» To be done
Repeat the lines from the one containing "Image resolution: width=751" through the one containing "point(536,245)", with both of those included, and omit the pictures.

» Raw data
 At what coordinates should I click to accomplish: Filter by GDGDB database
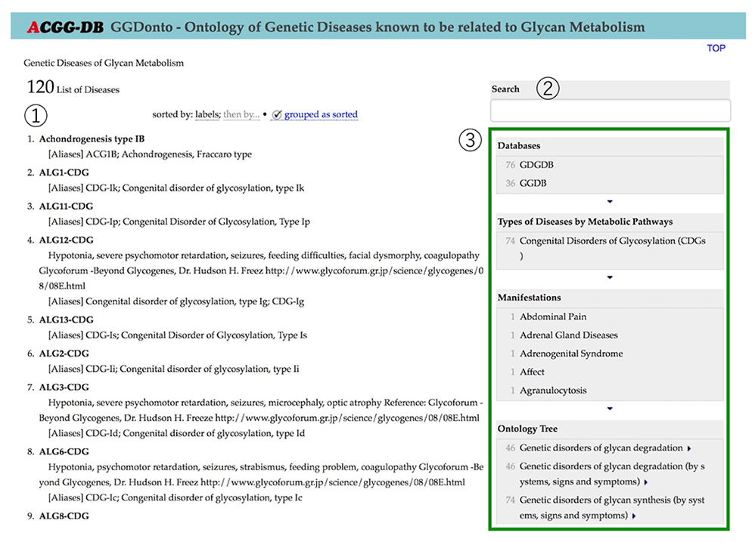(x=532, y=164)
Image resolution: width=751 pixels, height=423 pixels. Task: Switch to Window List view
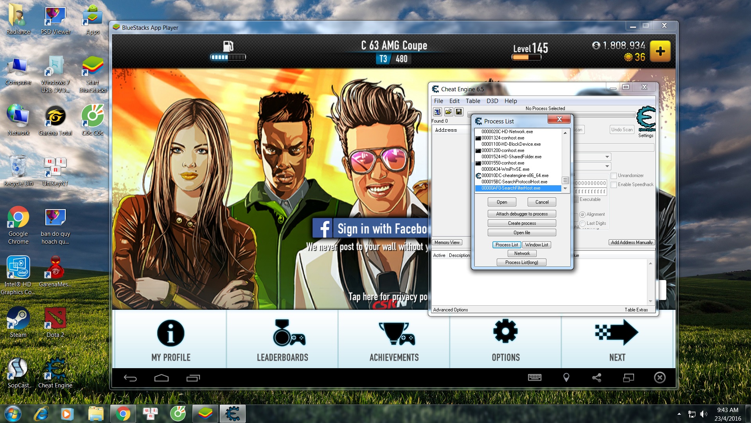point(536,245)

...

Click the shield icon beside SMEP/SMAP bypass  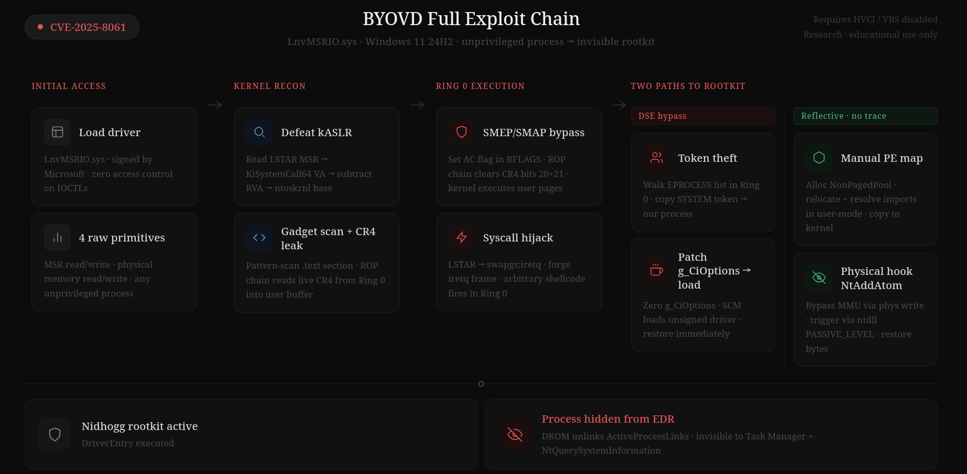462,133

» Output for this exercise
Image resolution: width=751 pixels, height=423 pixels. Task: Switch to Window List view
point(536,245)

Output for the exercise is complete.